Namun, kata ibunda dari Marsha ini, dengan adanya kejadian ini, pihak sekolah harus lebih teliti lagi untuk mencari-cari rekanan bus pariwisata dan jika bisa kegiatan tersebut tidak memberatkan orang tua.
"Jadi saya sempat mengikuti juga, ada murid tidak punya anggaran, dia sampai kerja mencari uang untuk membayar kegiatan acara perpisahan sekolah ini. Jadi saya tuh bacanya sampai miris banget dan ada juga ada anak tunggal perempuan waktu itu meninggal pula," tutur wanita pehobi olahraga dan memasak ini.
"Jadi saya kebayang di posisi seperti itu, kan anak saya juga satu-satunya. Jadi intinya sih saya masih setuju (ada studi tur) tapi dengan catatan lebih diperhatikan lagi untuk pemberangkatannya, untuk busnya dicek kembali, dan kalau bisa bus nya itu harus benar-benar ada izinnya," ucap Roro lagi.
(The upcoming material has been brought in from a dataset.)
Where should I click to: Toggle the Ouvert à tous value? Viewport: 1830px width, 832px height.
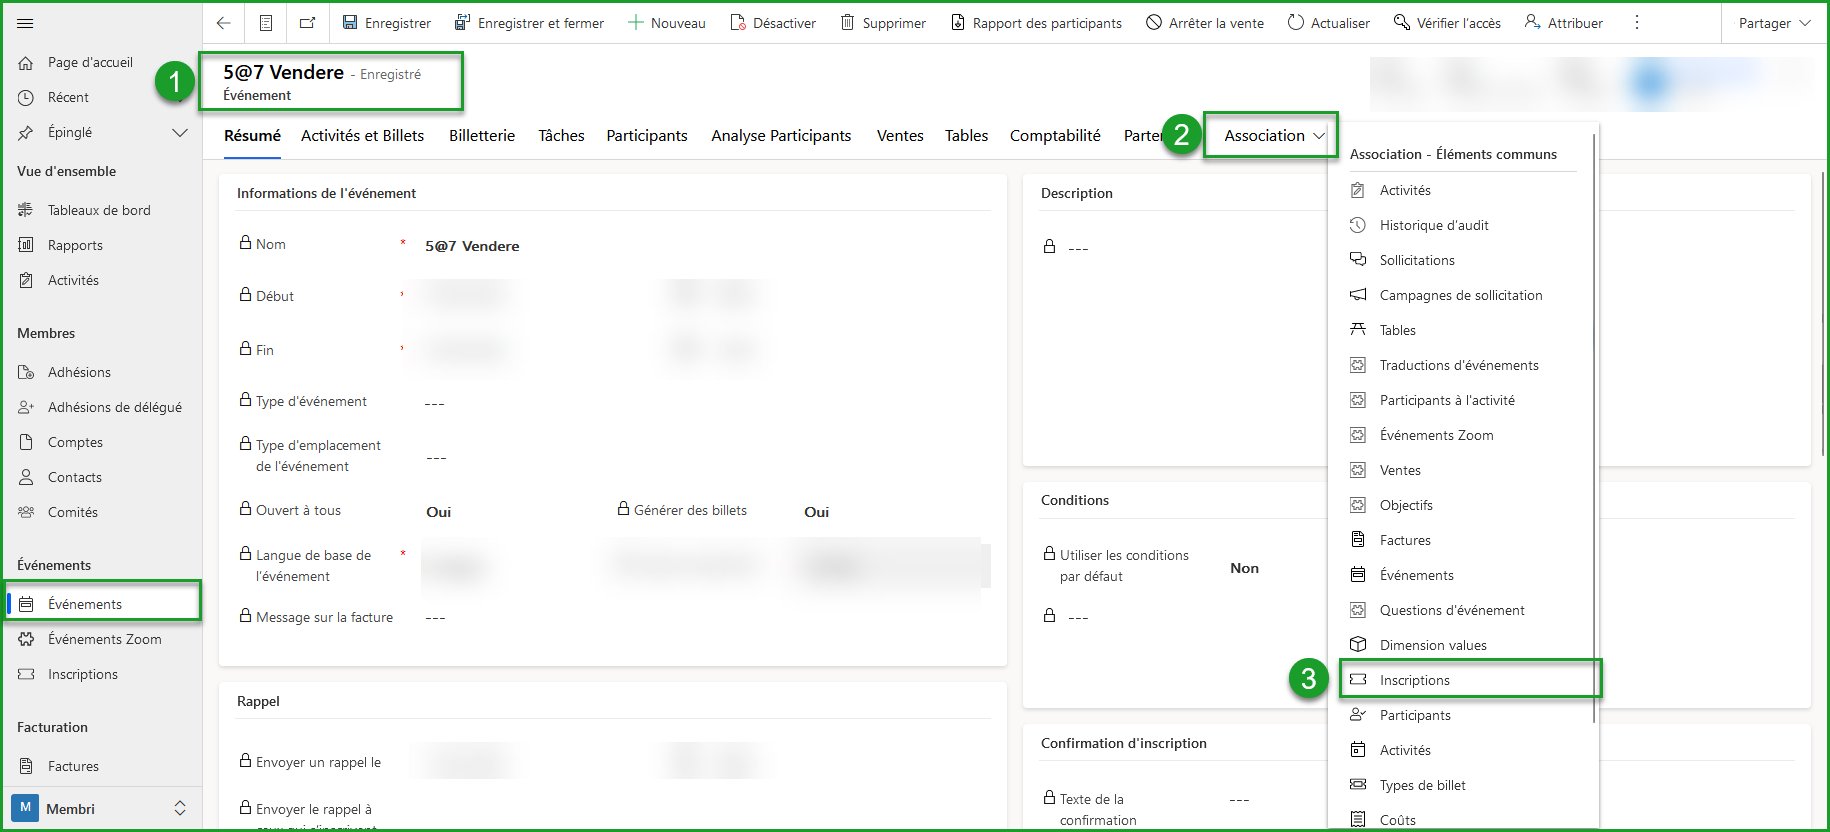439,512

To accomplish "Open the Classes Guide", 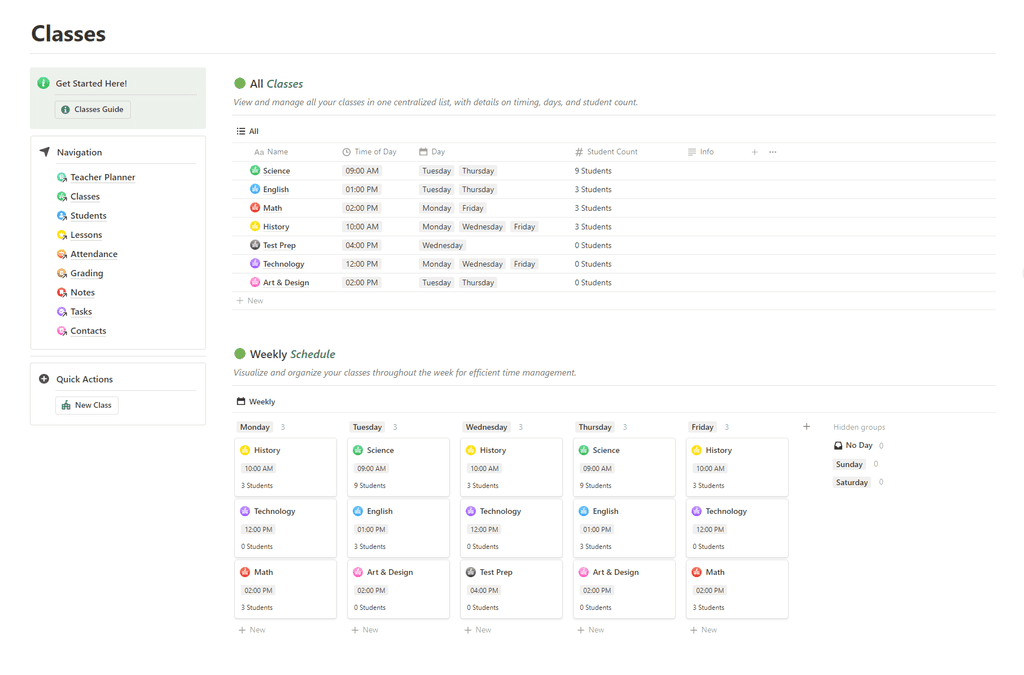I will pyautogui.click(x=92, y=109).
Maka Roro pun mengimbau, pihak sekolah harus memperhatikan betul armada bus yang akan digunakan untuk studi tur dan jangan sampai kegiatan ini memberatkan orang tua murid dan tidak memaksa setiap siswa diharuskan ikut. "Sebab kalau udah kejadian seperti ini yang tanggungjawab siapa, kan jadinya merugikan semua orang," ucap wanita yang tinggal di kawasan Kota Bekasi ini.
Roro Rizpika pun menawarkan wacana jika studi tur atau perpisahan sekolah itu bisa saja dibuat di tempat-tempat yang sifatnya sejarah bagi daerah masing-masing.
"Misalnya di Kabupaten Bekasi, kita ada Gedung Juang, Saung Ranggon di Cikedokan Kecamatan Cikarang Barat, dan masih banyak lagi, yang tentunya tidak kalah menarik dan berguna juga buat para siswa," tuturnya.
(Sumber : Laporan Wartawan Wartakotalive.com, Ramadhan LQ/m31)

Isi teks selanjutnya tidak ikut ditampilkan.